Mirad el comportamiento de este gobierno con la presión de Esquerra, del PNV, de Bildu y de los nacionalistas de toda laya

 

Para acabar de cabrearme y tener el fin de semana completo, me preguntan si voy a ir a una manifestación de pensionistas en Madrid. ¡Por los cojones! ¿Yo voy a ir a tocar la trompeta y a agitar la banderita con el lema de las pensiones se defienden? Me queda poca vida por delante como para malgastarla con gilipolleces. Abuelos de España. ¿queréis poner de rodillas al gobierno que os dé la gana con el asunto de las pensiones? Conseguid veinte diputados – cosa fácil con diez millones de abuelos en el país- y veréis cómo so bailan el agua. Os suben la pensión con el IPC cada año sin problemas y os mandan un jamón por Navidad.

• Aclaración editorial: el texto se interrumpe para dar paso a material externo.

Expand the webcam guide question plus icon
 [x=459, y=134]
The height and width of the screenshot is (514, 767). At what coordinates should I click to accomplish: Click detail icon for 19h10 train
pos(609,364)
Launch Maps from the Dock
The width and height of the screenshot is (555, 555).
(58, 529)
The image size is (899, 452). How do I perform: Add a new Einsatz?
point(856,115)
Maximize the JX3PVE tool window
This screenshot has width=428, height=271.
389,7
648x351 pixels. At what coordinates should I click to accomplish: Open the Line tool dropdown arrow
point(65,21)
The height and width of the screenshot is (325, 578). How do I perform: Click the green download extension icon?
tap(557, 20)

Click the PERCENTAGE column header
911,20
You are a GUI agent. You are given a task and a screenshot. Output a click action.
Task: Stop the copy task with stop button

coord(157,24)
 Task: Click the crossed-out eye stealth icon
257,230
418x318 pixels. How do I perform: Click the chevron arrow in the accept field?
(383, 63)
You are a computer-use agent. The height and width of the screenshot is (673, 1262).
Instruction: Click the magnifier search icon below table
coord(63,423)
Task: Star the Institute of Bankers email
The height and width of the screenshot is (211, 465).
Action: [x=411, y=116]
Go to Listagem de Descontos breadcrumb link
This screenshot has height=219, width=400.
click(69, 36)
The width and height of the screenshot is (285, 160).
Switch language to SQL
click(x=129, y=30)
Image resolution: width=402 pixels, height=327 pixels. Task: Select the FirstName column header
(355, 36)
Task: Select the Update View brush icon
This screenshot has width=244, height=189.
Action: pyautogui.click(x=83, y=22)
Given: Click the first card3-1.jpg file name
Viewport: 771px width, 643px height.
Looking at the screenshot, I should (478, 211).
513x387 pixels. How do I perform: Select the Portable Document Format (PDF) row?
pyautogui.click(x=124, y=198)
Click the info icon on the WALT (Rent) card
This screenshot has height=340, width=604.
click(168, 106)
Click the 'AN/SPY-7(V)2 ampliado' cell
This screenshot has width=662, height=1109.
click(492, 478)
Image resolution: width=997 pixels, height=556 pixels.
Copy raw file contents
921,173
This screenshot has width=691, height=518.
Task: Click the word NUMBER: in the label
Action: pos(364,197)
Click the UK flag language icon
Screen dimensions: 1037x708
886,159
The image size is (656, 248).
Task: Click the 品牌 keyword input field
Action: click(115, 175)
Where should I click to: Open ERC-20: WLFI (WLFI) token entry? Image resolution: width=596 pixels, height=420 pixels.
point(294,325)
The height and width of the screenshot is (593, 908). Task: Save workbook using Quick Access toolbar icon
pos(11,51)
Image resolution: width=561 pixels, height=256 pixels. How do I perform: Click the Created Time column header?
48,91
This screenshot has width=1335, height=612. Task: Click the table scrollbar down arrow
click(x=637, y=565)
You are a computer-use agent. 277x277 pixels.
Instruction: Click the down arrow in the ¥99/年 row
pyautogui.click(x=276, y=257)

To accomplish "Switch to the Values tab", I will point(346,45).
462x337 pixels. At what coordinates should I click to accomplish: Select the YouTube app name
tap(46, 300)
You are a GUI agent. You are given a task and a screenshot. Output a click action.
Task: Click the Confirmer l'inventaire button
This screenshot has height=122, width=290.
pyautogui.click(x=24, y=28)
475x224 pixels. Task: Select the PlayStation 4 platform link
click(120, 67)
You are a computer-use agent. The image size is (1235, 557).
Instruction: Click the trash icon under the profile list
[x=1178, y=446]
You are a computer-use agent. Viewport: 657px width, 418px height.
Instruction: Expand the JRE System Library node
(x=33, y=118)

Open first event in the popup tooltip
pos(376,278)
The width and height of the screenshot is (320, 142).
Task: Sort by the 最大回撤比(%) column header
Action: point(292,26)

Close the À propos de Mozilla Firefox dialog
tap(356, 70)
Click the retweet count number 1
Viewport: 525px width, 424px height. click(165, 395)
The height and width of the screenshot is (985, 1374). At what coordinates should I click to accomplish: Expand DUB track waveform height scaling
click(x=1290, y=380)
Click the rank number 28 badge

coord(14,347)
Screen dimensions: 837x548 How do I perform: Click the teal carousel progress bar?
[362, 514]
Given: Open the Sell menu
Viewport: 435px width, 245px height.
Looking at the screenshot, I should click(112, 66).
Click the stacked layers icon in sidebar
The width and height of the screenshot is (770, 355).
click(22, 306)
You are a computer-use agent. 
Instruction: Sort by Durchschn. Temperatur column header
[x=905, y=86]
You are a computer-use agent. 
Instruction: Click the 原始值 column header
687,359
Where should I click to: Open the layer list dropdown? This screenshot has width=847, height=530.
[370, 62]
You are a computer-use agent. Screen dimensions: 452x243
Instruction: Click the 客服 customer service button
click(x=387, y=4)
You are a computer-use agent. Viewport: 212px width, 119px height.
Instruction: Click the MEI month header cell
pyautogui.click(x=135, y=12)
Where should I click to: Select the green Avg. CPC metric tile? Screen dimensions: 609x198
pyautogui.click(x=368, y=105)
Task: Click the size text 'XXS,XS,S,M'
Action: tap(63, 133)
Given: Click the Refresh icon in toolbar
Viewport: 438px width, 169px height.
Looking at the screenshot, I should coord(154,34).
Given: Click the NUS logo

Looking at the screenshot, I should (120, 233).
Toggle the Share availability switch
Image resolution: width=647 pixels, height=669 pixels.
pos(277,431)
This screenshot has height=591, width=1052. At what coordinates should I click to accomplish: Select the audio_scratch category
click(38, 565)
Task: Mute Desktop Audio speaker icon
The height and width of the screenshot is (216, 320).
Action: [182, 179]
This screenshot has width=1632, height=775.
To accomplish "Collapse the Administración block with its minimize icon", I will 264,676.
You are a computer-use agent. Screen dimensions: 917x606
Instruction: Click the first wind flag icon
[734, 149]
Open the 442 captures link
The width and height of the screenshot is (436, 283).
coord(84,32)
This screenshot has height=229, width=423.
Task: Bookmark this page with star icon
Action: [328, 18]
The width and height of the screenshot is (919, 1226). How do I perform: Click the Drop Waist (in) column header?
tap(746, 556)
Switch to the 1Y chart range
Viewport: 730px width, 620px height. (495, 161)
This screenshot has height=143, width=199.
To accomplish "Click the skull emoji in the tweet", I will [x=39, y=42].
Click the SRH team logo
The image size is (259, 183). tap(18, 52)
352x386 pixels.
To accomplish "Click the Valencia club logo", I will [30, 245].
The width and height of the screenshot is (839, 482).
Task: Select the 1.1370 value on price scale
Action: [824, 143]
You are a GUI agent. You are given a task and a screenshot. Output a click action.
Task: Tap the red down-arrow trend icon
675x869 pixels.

Mirad el comportamiento de este gobierno – y de cualquiera, no olvidéis que Aznar hablaba catalán en la intimidad y citaba a los etarras como movimiento vasco de liberación- con la presión de Esquerra, del PNV, de Bildu y de los nacionalistas de toda laya.

No acabo con las depresiones. Me tengo que meter una dosis triple de anafranil en vena: me llaman del banco – ese en el que me pedían cita previa para cualquier mariconada, como en el Ayuntamiento, como en la Subdelegación, como en cualquier sitio gestionado por gente que no sabe que todas las citas son previas – me escriben del banco. Ya querría yo que me escribiera Luz Sigüenza o Charlize Theron, pero no me cae esa breva. Me escriben del banco y me dicen que tengo que presentarme allí. ¿Qué pasa? Pregunto alarmado cuando consigo que me cojan el teléfono. Tiene usted que venir en persona, con el DNI en la boca – perdón, en la mano- para demostrar que está vivo.

¡Hostias! Esto es una canción que sacó Forges hace más de cuarenta años. ¿Cómo puedo vivir sin fe de vida? ¡Ayyy, cuando se lo cuente a mi mujer! Hace ya cuatro meses que no existo, todo porque me falta ese papel.

 

Mi amiga Ana Lena – lean cualquier cosa de ella que caiga en sus manos, es una crack literaria y de otras muchas maneras- en su novela “Lo que callan los muertos” cuenta como Gracia San Sebastián investiga a un militar franquista que cobra su pensión teniendo ciento doce años. ¡Leches! No es mi caso, cojones, que tengo sesenta casi recién cumplidos y la esperanza de vida está en ochenta y tantos. Pues nada, no valen las excusas. Tengo que ir al banco con mi carnet, duchado, peinado y alicatado hasta el techo para demostrar que estoy vivo y coleando. Hasta me he puesto la muda limpia por si me hacen desnudarme como en el aeropuerto porque a mí, el desnudo, me favorece.

¡Señor, por favor, en este mundo creo que sobro! ¡Llévame pronto! ¡No le des la razón a mi hematólogo, el que me trata de la piel roja, que me da aún veinticinco años, lo que veo a mi alrededor, me aburre mucho y tengo el “ ridículum vitae” mucho más que colmado.